# [ABOUT THIS TASK]
Scan the entries for lines with the word "agent" and copy those lines.

# [INFORMATION SUPPLIED]
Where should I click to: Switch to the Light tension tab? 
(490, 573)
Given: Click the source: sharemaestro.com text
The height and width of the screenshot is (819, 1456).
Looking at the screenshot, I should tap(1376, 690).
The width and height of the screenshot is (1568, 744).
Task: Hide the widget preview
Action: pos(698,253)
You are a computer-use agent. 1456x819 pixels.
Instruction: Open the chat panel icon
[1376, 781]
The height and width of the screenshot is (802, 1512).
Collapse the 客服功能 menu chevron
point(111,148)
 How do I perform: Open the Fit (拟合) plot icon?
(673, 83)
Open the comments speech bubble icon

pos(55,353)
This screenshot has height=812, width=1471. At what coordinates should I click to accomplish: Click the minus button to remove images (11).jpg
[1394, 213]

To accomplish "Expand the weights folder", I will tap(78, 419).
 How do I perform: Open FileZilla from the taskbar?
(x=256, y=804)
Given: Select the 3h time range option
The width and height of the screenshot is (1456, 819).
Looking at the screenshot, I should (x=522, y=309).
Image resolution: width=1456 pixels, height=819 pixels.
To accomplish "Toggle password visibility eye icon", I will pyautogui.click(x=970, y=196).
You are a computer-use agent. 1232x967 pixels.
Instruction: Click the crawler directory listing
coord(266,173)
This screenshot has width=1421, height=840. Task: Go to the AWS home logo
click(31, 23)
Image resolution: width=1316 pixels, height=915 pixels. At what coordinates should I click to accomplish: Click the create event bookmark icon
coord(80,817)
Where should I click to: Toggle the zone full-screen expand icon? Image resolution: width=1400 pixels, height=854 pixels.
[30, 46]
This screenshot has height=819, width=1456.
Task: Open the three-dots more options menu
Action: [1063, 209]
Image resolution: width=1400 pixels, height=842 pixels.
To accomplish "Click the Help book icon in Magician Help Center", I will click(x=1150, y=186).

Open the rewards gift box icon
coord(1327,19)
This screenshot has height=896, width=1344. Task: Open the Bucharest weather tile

# [REPLY]
You are a computer-use agent. 1456x819 pixels.
You are a computer-use agent. 1232x967 pixels.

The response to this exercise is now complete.